All Products
Search
Document Center

Container Service for Kubernetes:Zero-downtime application deployment

Last Updated:Mar 26, 2026

To update applications in an Alibaba Cloud Container Service for Kubernetes (ACK) cluster without service interruptions, configure a Deployment with readiness probes, readinessGates, preStop hooks, and Server Load Balancer (SLB) connection draining. This setup enables smooth traffic migration and maintains high availability during upgrades.

How it works

The RollingUpdate strategy orchestrates upgrades for stateless workloads by incrementally replacing Pods while keeping enough replicas available to handle live traffic. The core process involves three stages:

  1. Startup: wait for the new Pod to pass its readiness probe. Kubernetes creates a new Pod (v2) and waits for its readiness probe to succeed. Until the probe passes, the Pod is isolated from Service traffic.

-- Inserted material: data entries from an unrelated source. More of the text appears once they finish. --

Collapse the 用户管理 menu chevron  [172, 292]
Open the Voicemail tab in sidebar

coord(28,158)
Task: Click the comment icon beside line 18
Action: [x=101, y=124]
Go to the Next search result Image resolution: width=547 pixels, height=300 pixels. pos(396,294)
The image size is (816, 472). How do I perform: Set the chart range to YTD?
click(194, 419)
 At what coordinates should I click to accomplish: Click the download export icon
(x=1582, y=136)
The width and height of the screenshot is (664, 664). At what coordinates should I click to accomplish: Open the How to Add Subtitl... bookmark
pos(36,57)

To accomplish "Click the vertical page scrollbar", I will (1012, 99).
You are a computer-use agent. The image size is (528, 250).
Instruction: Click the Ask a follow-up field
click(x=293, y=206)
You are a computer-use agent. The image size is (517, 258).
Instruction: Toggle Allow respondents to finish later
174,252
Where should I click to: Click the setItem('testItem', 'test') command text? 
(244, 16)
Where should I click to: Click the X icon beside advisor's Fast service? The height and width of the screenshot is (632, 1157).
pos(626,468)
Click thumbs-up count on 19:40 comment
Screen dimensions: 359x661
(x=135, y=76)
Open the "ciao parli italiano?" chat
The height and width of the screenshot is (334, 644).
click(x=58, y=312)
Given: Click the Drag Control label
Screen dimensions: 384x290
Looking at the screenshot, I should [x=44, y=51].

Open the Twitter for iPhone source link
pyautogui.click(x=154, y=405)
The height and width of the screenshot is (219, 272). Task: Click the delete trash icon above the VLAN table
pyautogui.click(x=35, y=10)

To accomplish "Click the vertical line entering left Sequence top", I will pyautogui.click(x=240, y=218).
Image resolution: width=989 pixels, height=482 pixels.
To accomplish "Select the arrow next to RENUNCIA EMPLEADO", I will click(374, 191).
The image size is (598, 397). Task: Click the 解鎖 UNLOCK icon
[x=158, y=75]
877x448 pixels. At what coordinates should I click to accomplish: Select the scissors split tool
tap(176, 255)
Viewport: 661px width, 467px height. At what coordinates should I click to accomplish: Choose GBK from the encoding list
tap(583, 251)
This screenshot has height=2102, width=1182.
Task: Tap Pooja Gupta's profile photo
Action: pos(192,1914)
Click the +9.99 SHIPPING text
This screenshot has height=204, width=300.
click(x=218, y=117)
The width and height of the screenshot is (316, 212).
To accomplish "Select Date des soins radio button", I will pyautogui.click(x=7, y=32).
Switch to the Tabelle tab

  2. Traffic switching: synchronize Kubernetes state with the load balancer. After the new Pod passes its internal probes, its IP is added to the Service's Endpoints. The configured readinessGates then prevent the Pod from being marked fully Ready until the Cloud Controller Manager has registered it with the SLB backend server group—guaranteeing the load balancer knows about the new instance before routing traffic to it. At the same time, the old Pod is deregistered from the SLB and receives a termination signal. > For more information about how readinessGates works, see How readinessGates works.

  3. Graceful shutdown: drain in-flight requests before termination. When the Pod receives a termination signal, the Kubelet invokes the preStop lifecycle hook, giving the application time to finish in-flight requests within the configured terminationGracePeriodSeconds. In parallel, the SLB performs connection draining: it keeps existing connections open while stopping new ones from being routed to the Pod. This coordinated shutdown helps ensure that no requests are dropped before the Pod is removed.

image

Prerequisites

Before you begin, ensure that you have:

Deploy a sample application

Use one of the following methods to deploy a stateless NGINX application.

Console

  1. On the ACK Clusters page, click the name of the target cluster. In the left navigation pane, choose Workloads > Deployments.

  2. On the Deployments page, click Create from YAML. Copy the following code into the editor and click Create.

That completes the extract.